AIM: Copy out the records below, requests included, beginning at the line that contains "Pick the 2013 vintage" and ending after the line that contains "Action: click(727, 606)", and add -44 to every coordinate in the answers. Leave the pictures out.

----------

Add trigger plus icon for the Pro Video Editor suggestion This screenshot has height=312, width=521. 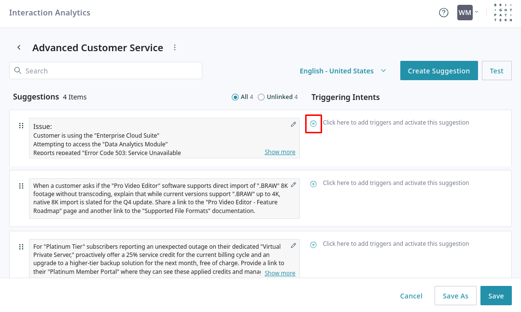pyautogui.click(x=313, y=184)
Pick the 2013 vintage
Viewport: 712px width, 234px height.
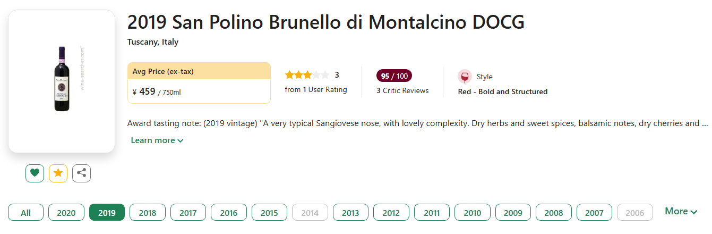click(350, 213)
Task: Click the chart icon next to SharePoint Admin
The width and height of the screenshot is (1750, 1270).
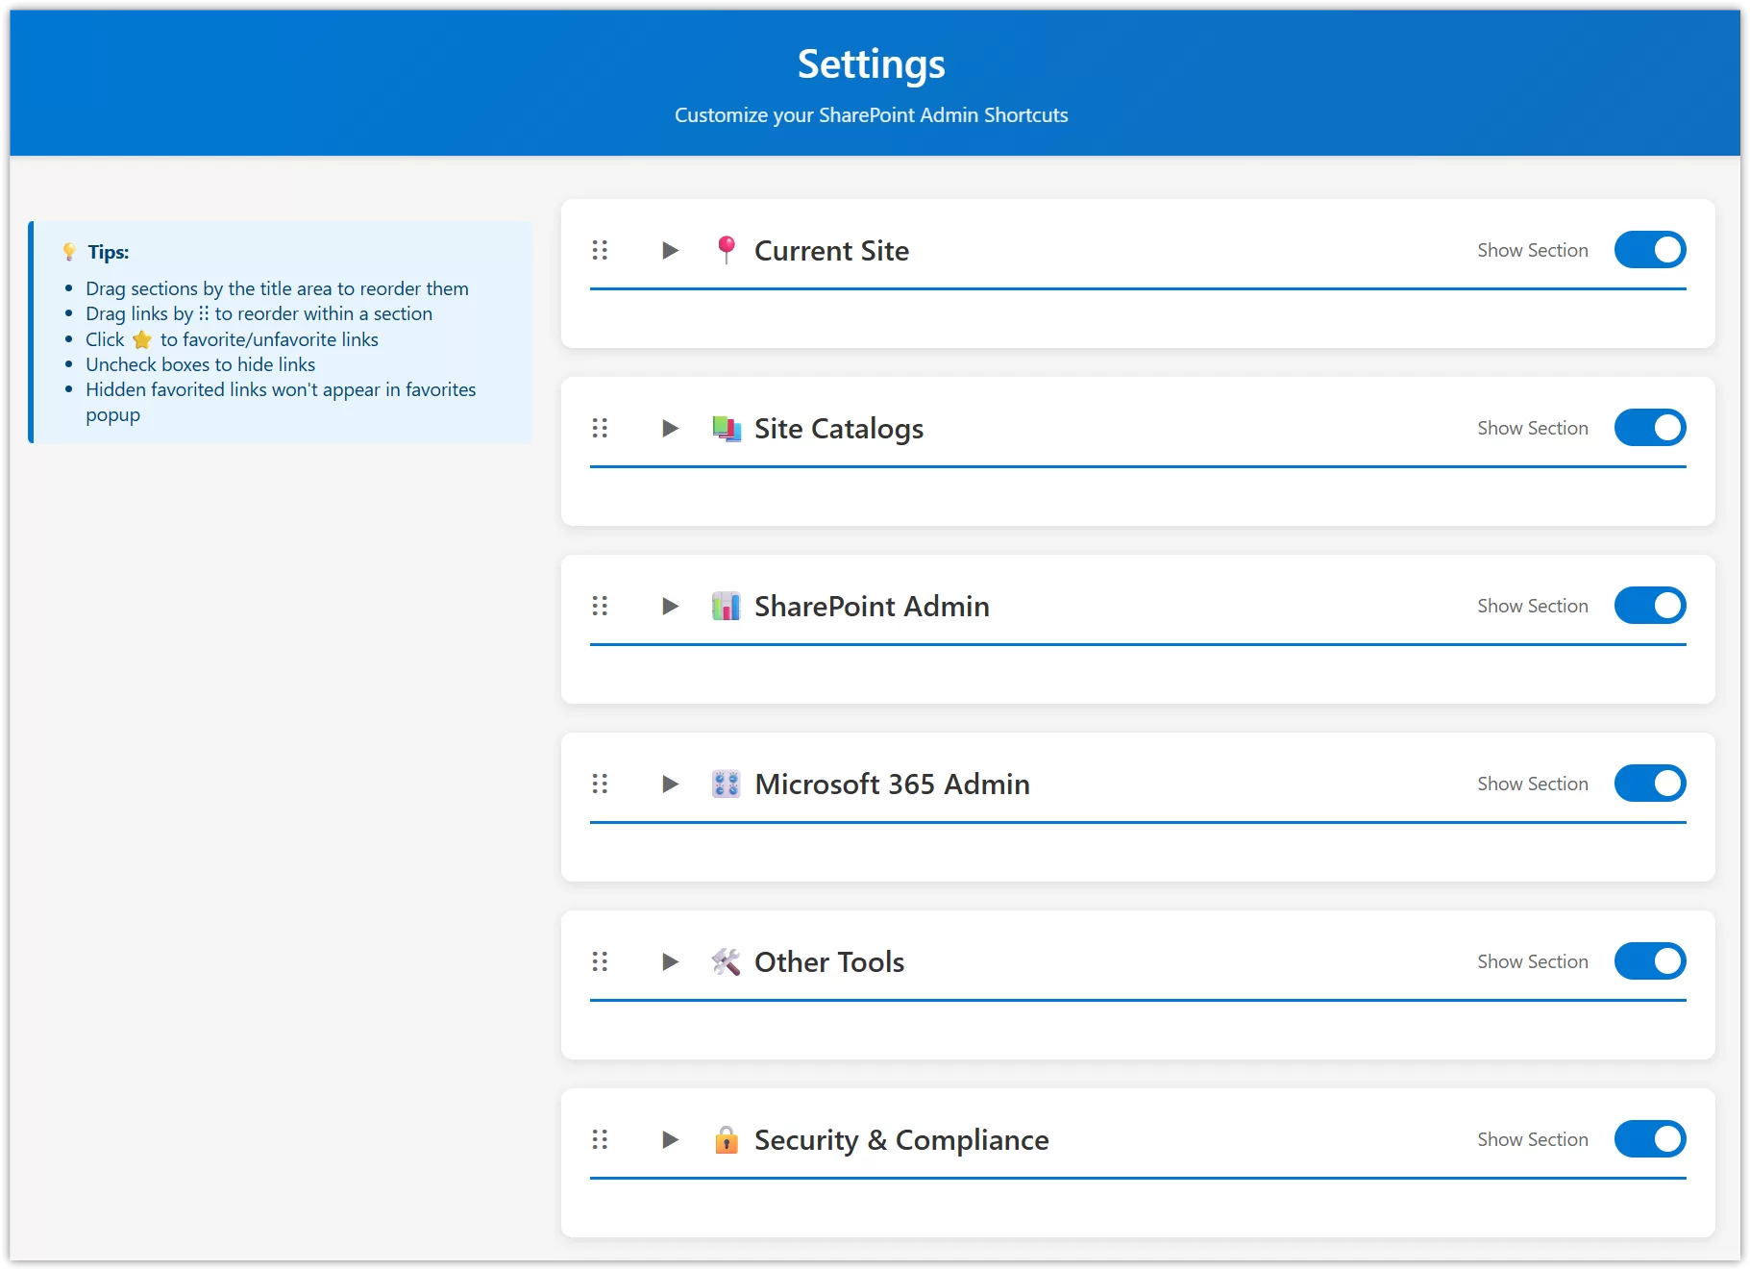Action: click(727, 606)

----------

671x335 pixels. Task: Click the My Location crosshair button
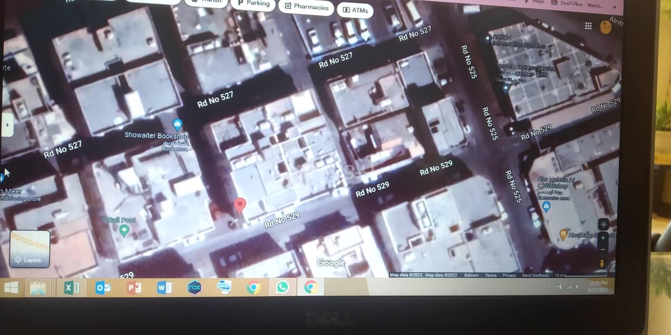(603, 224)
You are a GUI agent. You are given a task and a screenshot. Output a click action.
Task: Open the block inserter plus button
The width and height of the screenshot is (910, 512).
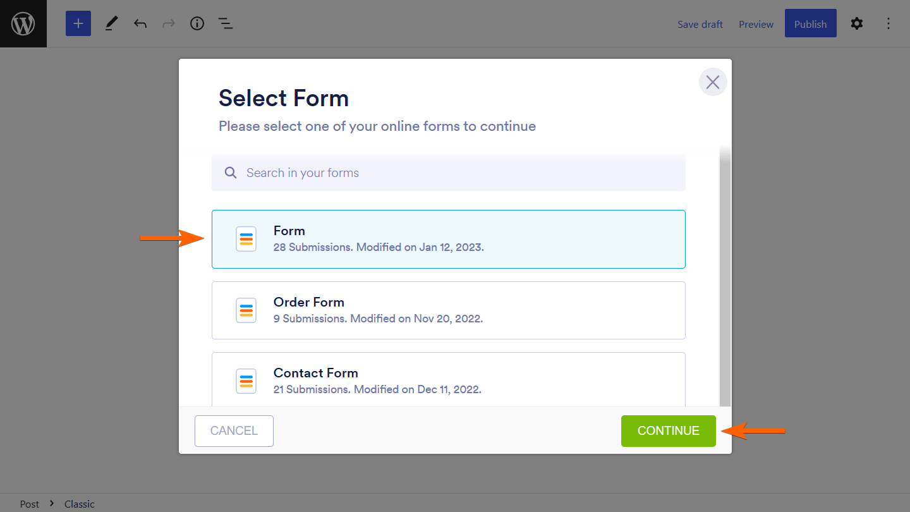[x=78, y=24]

----------

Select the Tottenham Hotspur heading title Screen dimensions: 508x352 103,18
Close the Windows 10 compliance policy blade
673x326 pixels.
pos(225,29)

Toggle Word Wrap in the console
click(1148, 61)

----------

FULL OUTPUT:
Pick the 2013 vintage
Viewport: 712px width, 234px height.
click(306, 169)
Task: Click the chart icon next to SharePoint Admin
The width and height of the screenshot is (1750, 1270).
Action: click(683, 562)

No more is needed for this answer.